**Instructions for the task:** Images excluded, repeat each entry below exactly.

+===+

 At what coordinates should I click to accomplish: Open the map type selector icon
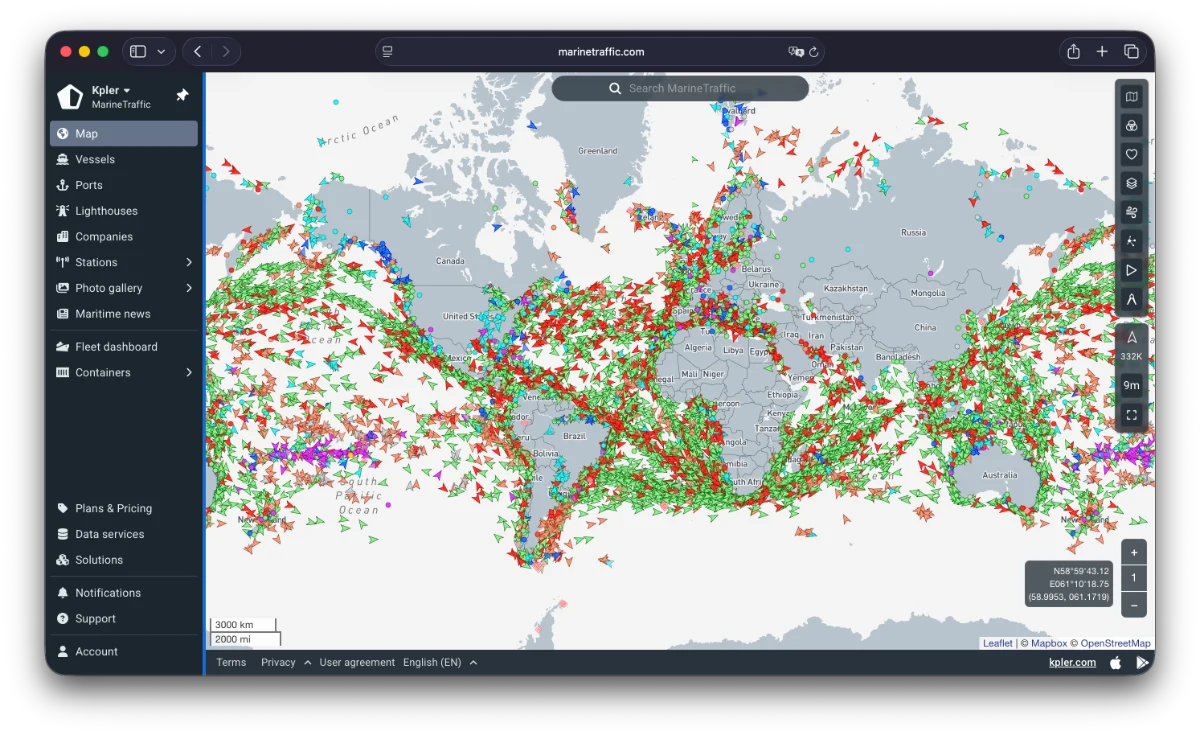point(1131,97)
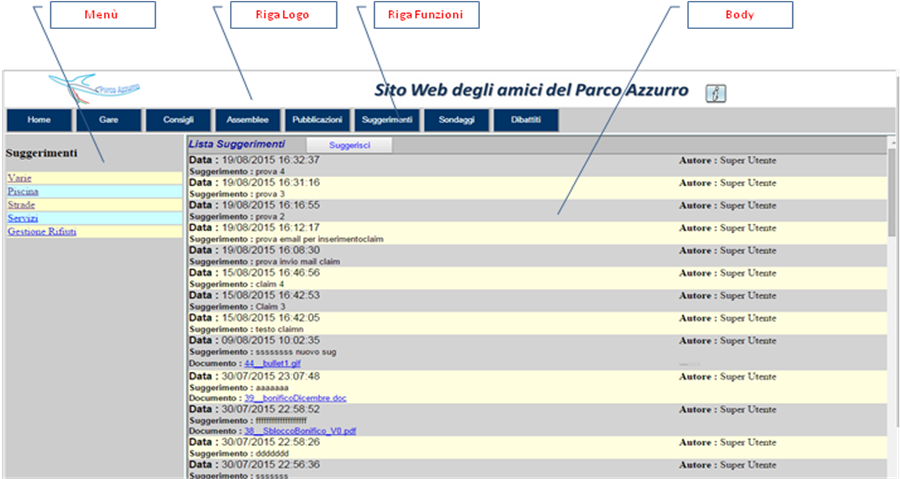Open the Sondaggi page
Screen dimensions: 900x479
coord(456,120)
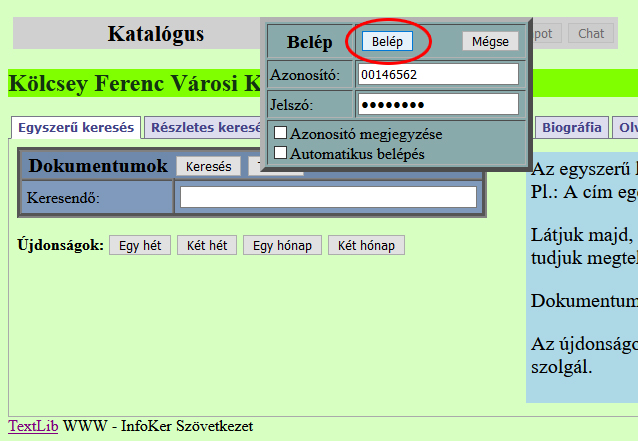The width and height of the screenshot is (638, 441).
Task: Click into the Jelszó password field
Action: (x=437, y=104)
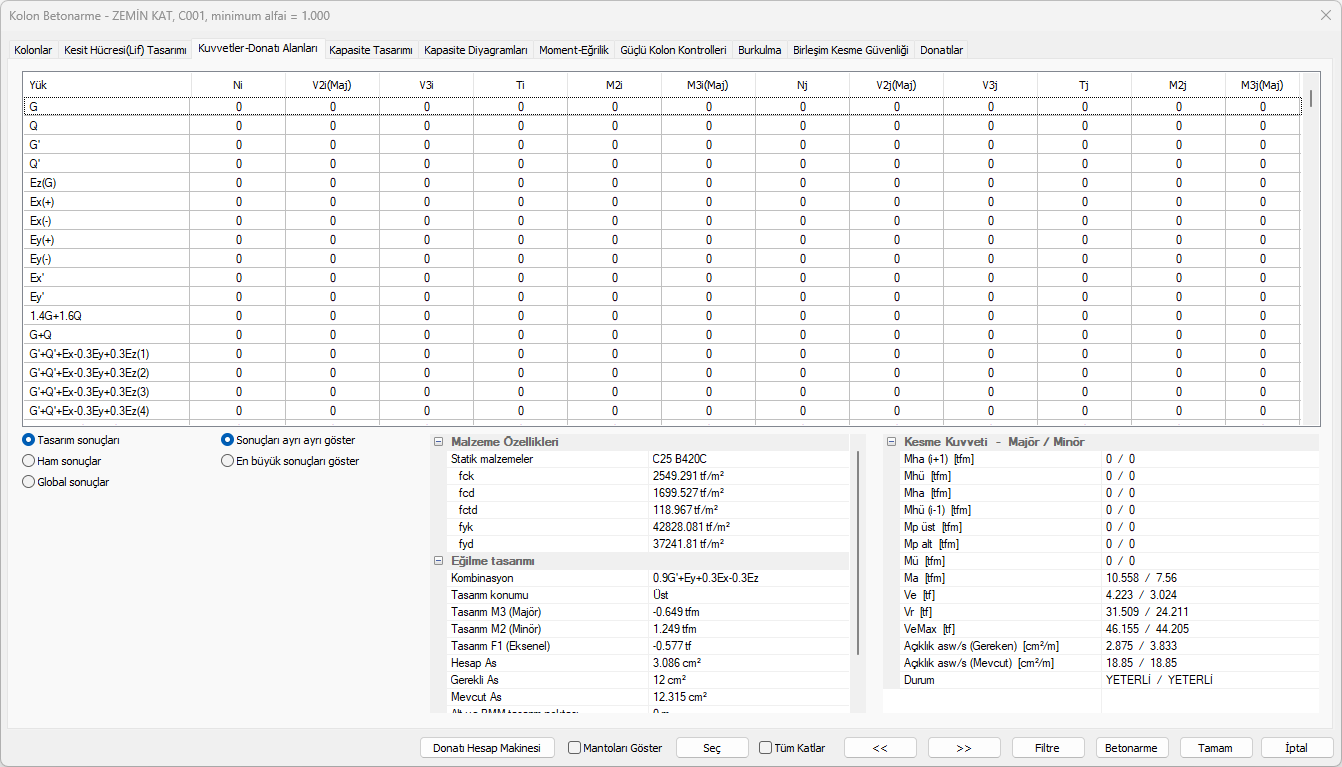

+===+

**Response area:**
 At what coordinates should I click to accomplish: Open the map type selector icon
point(1131,97)
Open the Sondaggi page
Screen dimensions: 900x479
coord(456,120)
The width and height of the screenshot is (638, 441).
Task: Click into the Jelszó password field
Action: (x=437, y=104)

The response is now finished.